Here's the basis for info/data item on Oct 19 agenda.
Jay and Ellen

-------------------------------------------------------------------------------------

Original XQuery Usage Proposal

We proposed XQuery as a means of expressing job requirements and matching those requirements against resource capabilities. It was expected that job submission would actually contain XQuery logic/language as the means of expressing those job requirements. This was proposed because such a comprehensive, robust, and expressive language would permit very detailed and powerful matching to take place. Also, this was consistent with projection of the Condor Class-Ad concept and approach into the more modern and open XML space. Class-Ads also has a very programming language-like syntax for writing job requirements specifications.

Oct. 2 OGSA call

Michel showed a particular pattern of usage of XQuery that we believe is very limiting. Additionally, Michel stated that while he agreed that XQuery was very powerful, it was also potentially very open ended and therefore might be dangerous to the integrity of a system.

Response

Michel suggests a model in which XQuery logic/functions would be used as an intermediate mechanism for comparing a more value-static XML job requirements document to collections of similar value-static resource capabilities documents. Michel’s model would create several problems that would lead to a much more fragile and brittle system. Any extension of the requirements or capabilities elements in documents would require that not only schema (XSD) be written, but that comparator XQuery functions would have to be supplied. Further, no matter how well such comparator functions might be crafted, there would always be combinations of comparisons, ranges, and boundary conditions that they couldn't express without further extension. This means that even moderately complex job requirements documents might require extensions to the comparator functions in order to be accommodated.

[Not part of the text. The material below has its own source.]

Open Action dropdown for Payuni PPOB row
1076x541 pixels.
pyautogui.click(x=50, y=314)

As a powerful query language, XQuery does provide opportunities for abuse either accidental or intentional. It is possible to create queries that would either consume a great deal of resource (compute power or I/O bandwidth) or exhibit malicious behavior and damage the environment that query was run in. As always with any interface these are situations that need to be protected against both in design and in implementation. One primary mechanism that could cause XQuery programs to run unchecked is the ability to reference external sources: additional XQuery syntax (Imbeds, prologs etc.), documents to operate on (accessor functions), or schemas. While the mechanisms specified in the XQuery standard do not limit the scope of such accesses, implementations are free to (and expected to) protect their environment. Similarly, our use of XQuery in job submission and resource matching should not explicitly place limits on the scope of either documents or schemas referenced or define specifically whether the resource capabilities documents are collected by some "repository" or whether queries are distributed, executed by distributed engines and returned to a scheduler. We should, however, recommend that implementations of collections of schedulers do need to limit the scope of such references.

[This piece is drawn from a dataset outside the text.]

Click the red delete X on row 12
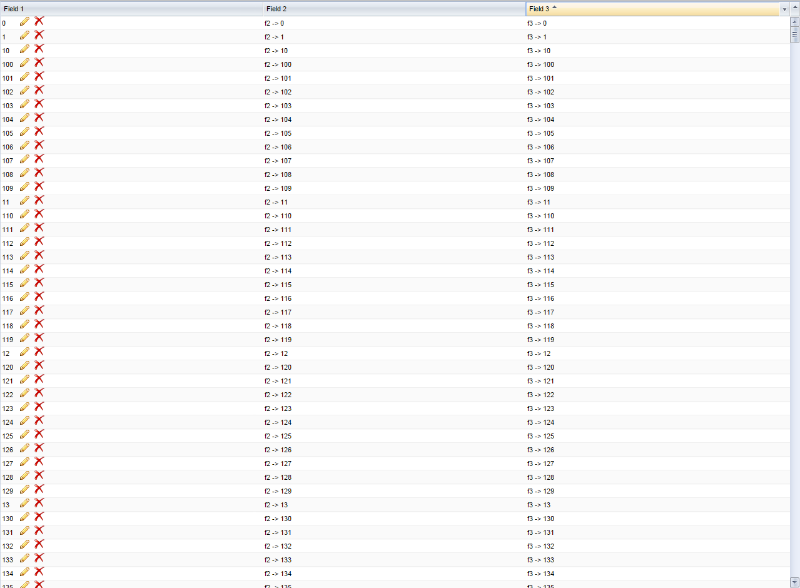The height and width of the screenshot is (588, 800). point(39,351)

Like most programming environments, XQuery does provide a means to "write" external functions that operate outside the XQuery specification but that can be invoked by any XQuery. We should not explicitly disallow the use of such external functions since they might prove useful, for example, in probing dynamic information like the present utilization of an endpoint, but we should alert implementers of schedulers that some limitations on external function definition are warranted to protect the system.

XQuery also permits functions to be defined in XQuery syntax for reuse, convenience, and expression brevity/clarity. While this type of function is less troublesome than external function not written in XQuery syntax, it is still possible to define looping, long running, or non-terminating recursive functions that could consume excess resources. The traditional means of protecting against this kind of pathological behavior (whether it is introduced by accident (bugs) or malice) is to provide timeouts that terminate long running queries, especially those that don't appear to be generating any usable output. Our specifications should not dictate what the limits on query execution should be, but rather recommend that implementations will need such limits to protect system resources.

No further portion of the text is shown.